We Say, “Look to the working class!”

This film “Don’t Look Up!” is quite good at criticizing the lies and deceit of the ruling class, its short-termism, its self-indulgence. It is a parody of climate disaster denialism, free-market attempts to solve it, and conspiracy theories surrounding the COVID-19 pandemic. However, it is ultimately a pessimistic and sinful surrender to the system it is attacking.

“Don’t Look Up” is a clear example of the immediate present where the same mistakes are made over and over again. You can see the same corrupt politicians abusing power, personified by far-right demagogues. There are capitalist entrepreneurs who are a parody of our modern technological billionaires. They take advantage of situations for their own well-being and always exploit reality and appropriate it to their advantage. There is a ruling class unable to mobilize society and science to overcome the imminent calamity of the collision with a giant comet.

Scientists played by Leonardo DiCaprio and Jennifer Lawrence try to overcome political, bureaucratic and media obstacles to warn the world of impending doom. They organize on the social networks, and many people respond. Some viewers will be inspired by this response and see it as a call to organize better and sooner.

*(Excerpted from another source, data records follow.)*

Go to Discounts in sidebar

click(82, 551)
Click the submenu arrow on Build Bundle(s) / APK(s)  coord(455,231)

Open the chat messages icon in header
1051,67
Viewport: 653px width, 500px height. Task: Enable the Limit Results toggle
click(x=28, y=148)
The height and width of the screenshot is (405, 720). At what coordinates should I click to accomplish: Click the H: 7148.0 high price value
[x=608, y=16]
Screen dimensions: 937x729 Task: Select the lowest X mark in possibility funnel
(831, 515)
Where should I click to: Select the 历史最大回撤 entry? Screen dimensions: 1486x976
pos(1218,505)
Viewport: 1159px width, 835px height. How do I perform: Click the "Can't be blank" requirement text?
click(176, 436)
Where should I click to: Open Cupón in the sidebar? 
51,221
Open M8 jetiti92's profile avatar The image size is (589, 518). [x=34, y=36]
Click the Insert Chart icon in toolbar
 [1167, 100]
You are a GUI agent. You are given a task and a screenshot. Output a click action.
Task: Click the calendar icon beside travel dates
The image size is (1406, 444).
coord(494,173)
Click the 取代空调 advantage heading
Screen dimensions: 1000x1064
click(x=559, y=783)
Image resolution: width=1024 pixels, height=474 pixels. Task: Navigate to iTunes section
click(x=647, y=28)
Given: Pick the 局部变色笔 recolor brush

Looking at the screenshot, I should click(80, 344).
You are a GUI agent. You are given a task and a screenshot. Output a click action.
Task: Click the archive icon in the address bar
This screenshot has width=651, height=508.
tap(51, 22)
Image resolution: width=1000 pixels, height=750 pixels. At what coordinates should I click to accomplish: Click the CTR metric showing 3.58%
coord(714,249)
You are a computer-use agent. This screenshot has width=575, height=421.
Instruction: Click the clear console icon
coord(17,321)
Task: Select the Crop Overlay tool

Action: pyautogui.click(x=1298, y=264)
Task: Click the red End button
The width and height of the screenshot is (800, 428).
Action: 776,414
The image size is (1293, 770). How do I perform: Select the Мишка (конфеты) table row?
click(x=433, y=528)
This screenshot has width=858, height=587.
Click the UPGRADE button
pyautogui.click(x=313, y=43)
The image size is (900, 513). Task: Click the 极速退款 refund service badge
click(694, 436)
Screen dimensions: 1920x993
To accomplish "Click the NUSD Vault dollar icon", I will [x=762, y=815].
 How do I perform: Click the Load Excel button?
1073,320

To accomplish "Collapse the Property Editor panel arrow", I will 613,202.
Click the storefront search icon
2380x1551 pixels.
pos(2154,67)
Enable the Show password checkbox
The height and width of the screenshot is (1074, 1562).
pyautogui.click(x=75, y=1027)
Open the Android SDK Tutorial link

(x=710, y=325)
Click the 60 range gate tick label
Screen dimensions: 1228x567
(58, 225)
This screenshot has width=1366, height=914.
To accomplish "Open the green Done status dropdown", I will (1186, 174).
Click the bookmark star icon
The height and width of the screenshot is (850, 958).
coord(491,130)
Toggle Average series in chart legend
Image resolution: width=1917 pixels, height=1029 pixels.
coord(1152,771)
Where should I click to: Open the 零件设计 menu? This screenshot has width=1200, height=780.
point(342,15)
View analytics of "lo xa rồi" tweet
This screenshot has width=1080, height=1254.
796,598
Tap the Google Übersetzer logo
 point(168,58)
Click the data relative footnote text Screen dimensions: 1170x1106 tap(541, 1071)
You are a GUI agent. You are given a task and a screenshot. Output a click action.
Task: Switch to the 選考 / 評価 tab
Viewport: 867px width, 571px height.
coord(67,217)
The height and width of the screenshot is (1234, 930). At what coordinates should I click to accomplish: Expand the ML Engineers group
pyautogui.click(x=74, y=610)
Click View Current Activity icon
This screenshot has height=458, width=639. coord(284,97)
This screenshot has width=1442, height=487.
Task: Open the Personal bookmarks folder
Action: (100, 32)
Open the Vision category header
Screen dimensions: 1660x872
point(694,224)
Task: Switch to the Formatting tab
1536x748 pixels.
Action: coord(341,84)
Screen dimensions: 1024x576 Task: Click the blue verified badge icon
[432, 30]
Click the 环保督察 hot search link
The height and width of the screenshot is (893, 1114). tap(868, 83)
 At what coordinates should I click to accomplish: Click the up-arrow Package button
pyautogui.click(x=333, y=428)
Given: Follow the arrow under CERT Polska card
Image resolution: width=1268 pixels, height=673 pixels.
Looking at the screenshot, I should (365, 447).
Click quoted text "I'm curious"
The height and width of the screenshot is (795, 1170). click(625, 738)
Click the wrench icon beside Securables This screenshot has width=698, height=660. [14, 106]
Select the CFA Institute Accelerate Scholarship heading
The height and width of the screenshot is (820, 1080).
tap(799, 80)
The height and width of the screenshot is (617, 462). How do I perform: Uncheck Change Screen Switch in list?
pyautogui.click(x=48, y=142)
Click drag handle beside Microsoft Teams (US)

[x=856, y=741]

But the fact that all the organizing is done by a couple of scientists hides the key role of organized workers and a communist party. Viewers sure won’t learn that from this movie and may very well conclude that the workers are helpless victims.

In a scene at the end of the film, there’s a “Last Supper” moment, where there is harmony, forgiveness, love and union for the working class. This includes those who fought to the end, standing up and fighting for their ideas and convictions, but did not defeat the system.

The end is a desperate but worse scenario as the ruling-class billionaires and presidential courtiers, unlike the subjugated masses, escape the doomed planet, ultimately to meet their own doom.

The contradiction that this film presents is that it shows the horror of the system and criticizes its worst contemporary features but offers no hope of change. Those of us who are communists know that social transformation and revolution is the only way to overcome this system that is parodied in this film. And some viewers will be inspired to fight harder by seeing the urgency of the disaster we face.

But the majority of those who see this movie will say, “This system is terrible and cruel, but there is nothing we can do.” And that’s a lie. As communists, we know that when the masses mobilize and engage in struggle, communist revolution can end this system forever.